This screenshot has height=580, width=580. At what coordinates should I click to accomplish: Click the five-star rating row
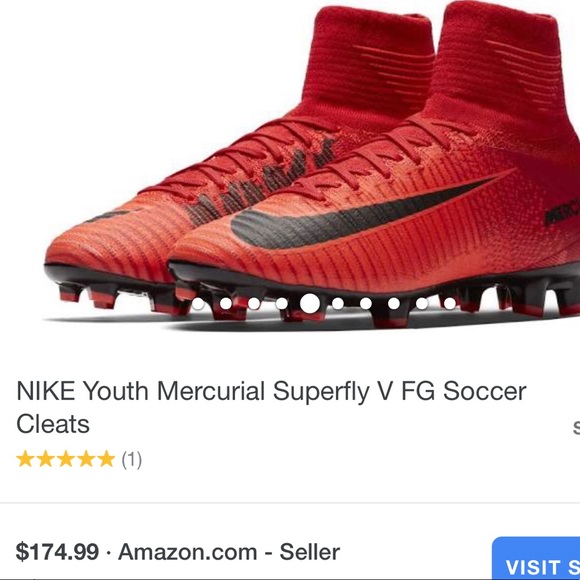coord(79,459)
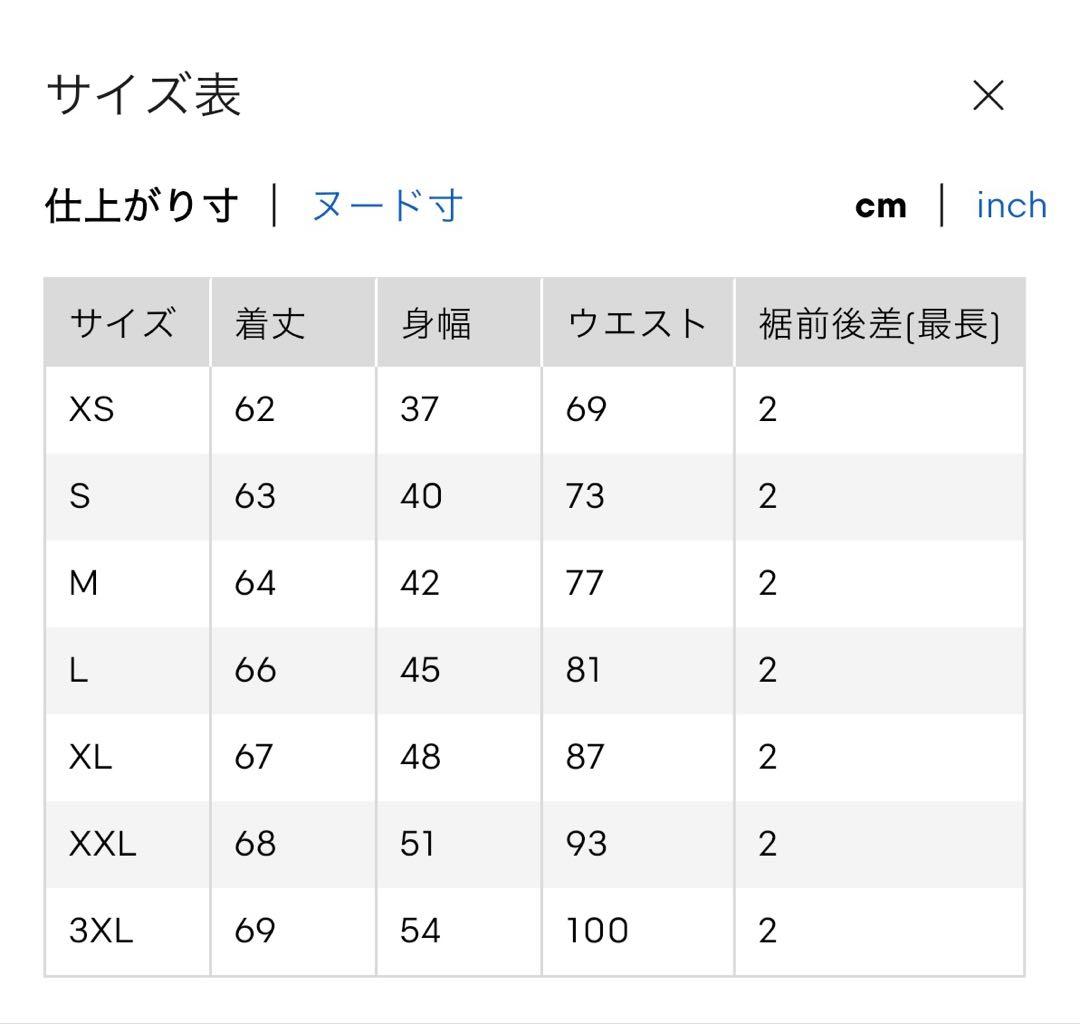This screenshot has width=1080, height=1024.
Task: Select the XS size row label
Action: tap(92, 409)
---
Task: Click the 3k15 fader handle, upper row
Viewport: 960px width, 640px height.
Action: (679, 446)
---
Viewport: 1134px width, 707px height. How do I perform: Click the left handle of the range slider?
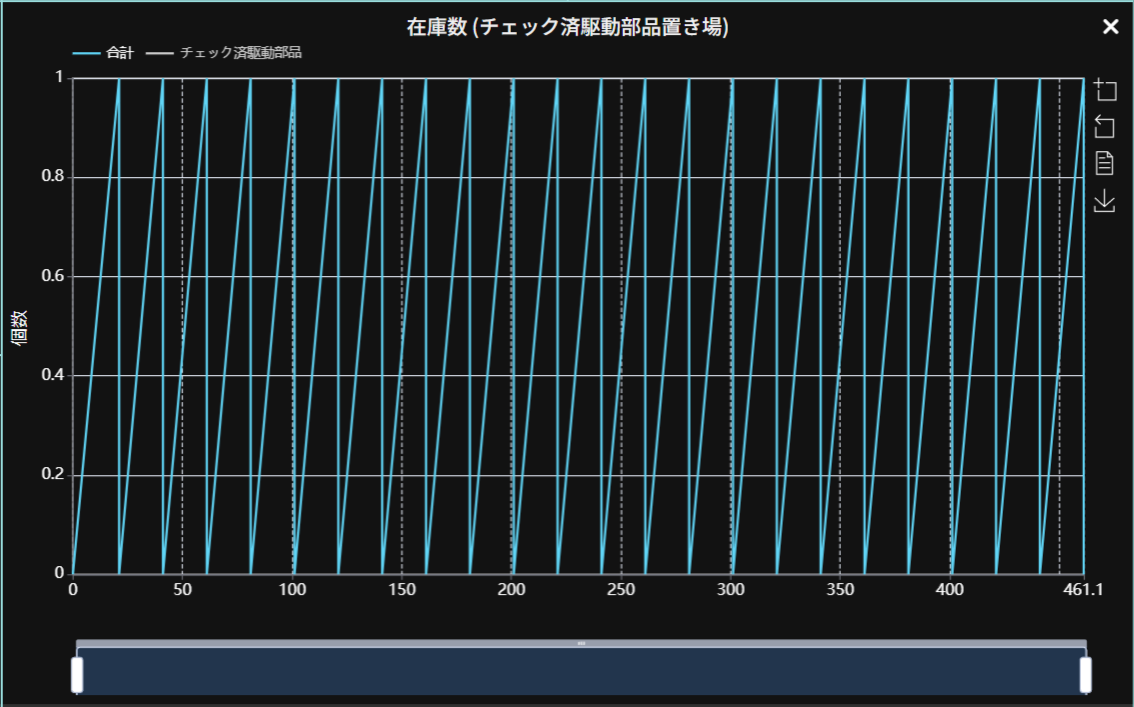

[WORK REQUEST]: Count the lines of the listing above that include the word "handle" and state the total with nothing else.

[TASK SOLUTION]: 2